The incident occurred in the Strait of Hormuz, a heavily trafficked waterway off Iran’s southern coast that connects the Persian Gulf and the Gulf of Oman. The amphibious assault ship Bataan, the guided-missile destroyer Cole and the dry cargo ship Washington Chambers were maneuvering through the strait when an Iranian vessel pulled alongside the U.S. ships, shining a spotlight on the Cole and then training a laser on a CH-53E Super Stallion helicopter flown by Marines from the Bataan, said Navy Cmdr. Bill Urban, a U.S. military spokesman.
“The Iranian vessel then proceeded to turn its spotlight on Bataan, scanning the ship from bow to stern and stern to bow before heading outbound from the formation,” Urban said in a statement. “During the interaction, the Iranian vessel came within 800 yards of Bataan.”
Naval Forces Central Command, which oversees U.S. naval operations in the region, said the shining of the laser at the helicopter is what made them consider the incident unsafe and unprofessional.
“Illuminating helicopters with lasers at night is dangerous as it creates a navigational hazard that can impair vision and can be disorienting to pilots using night vision goggles,” Urban said.

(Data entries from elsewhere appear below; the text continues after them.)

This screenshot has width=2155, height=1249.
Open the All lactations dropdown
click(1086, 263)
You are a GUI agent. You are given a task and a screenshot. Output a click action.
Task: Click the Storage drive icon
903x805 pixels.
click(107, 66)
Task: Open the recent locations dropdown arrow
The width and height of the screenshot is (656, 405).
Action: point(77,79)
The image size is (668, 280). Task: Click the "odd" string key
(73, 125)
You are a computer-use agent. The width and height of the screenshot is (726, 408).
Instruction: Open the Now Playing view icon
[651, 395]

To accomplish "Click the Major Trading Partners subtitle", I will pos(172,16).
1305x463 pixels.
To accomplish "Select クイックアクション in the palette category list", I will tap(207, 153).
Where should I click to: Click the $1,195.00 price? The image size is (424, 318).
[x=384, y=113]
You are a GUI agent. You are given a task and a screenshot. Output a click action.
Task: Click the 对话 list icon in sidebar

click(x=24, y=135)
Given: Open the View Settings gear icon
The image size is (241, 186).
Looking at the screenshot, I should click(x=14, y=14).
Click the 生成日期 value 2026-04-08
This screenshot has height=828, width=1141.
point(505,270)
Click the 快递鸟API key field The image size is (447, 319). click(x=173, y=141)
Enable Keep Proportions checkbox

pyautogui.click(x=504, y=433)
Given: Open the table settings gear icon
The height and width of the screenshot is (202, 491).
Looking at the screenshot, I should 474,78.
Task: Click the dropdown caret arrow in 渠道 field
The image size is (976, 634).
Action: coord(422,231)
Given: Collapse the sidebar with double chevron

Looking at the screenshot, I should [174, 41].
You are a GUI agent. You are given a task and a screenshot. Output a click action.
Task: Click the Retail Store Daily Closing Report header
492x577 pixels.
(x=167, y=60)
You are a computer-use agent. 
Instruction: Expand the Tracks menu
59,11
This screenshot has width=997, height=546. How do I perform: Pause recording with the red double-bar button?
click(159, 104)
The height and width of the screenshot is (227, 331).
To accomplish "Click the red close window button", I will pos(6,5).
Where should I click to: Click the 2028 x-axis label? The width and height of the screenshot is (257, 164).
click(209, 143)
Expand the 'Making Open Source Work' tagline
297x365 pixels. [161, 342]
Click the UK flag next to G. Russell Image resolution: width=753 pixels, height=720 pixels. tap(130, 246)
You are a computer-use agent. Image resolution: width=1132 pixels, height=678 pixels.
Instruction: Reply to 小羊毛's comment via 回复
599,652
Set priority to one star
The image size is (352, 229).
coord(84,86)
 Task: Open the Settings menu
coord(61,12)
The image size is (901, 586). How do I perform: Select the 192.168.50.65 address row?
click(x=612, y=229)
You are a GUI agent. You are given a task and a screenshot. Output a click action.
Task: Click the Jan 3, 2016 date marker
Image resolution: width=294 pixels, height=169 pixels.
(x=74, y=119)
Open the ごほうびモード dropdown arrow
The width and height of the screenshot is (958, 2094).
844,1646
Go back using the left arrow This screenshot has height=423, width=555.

The incident was first reported by CBS News, which said two other incidents considered unsafe by U.S. military officials have occurred since March. In one, the USNS Invincible, a ship equipped with sonar and radar, was forced to change course to avoid Iranian Revolutionary Guard fast boats that cut in front of the ship.
Two days earlier in March, an Iranian frigate came within 150 yards of the Invincible in the Gulf of Oman.